Thank you all for enduring my rushed presentation at the English Faculty staff meeting yesterday evening. I thought I would follow up with a few longer form notes on the books that I spoke about and some that I didn’t.
Firstly, I have written reviews of Nanberry: Black Brother White by Jackie French and Crow Country by Kate Constable that you can access by clicking the links.
The ACARA website has some advice on selecting literary texts here. This page also includes a helpful list of links which aren’t very helpful (such as a link to the Victorian PRC Booklist where you can narrow down your list of potentials to a mere few hundred or the broken links to Asia Education, dreamtime.net and the State Library of Queensland).

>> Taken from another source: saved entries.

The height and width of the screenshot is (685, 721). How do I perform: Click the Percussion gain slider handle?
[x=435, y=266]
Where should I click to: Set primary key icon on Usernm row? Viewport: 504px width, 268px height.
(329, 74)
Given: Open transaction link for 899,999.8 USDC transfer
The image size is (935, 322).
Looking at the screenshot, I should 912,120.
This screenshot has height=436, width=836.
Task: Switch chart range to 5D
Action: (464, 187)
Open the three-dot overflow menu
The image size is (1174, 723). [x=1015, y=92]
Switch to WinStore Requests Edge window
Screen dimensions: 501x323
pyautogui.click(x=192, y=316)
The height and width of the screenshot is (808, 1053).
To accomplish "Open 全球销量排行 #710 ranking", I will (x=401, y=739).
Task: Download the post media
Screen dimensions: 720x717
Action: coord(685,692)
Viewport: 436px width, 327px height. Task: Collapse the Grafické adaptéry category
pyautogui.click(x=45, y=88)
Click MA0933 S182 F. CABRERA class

The other books that I talked about were Stolen by Lucy Christopher (Shona Cowell had read that) and Run by Tim Sinclair (Leah Christou had read that). Also at the conference where I saw Tim speak, I saw Alison Croggon talk about her new book, Black Spring, which is her interpretation of Wuthering Heights and Gab Williams talk about her new book, The Reluctant Hallelujah, which is about some kids who find Jesus’ corpse in their Sydney cellar. Sounds really funny. We will be getting both of those books next term.
I also spoke about the more high-interest books Don’t call me Ismael by Michael Gerard Bauer and The Hunger Games by Suzanne Collins. Don’t write these off out of hand, there is a lot to be said for the way that high-interest texts can create positive attitudes to reading. We really want kids to leave school wanting to pick up a book.
I hope I’ve given you guys something to think about. If you want to talk about any of these books some more, feel free to come and see me. Also, if you want to borrow any of them, drop into the library.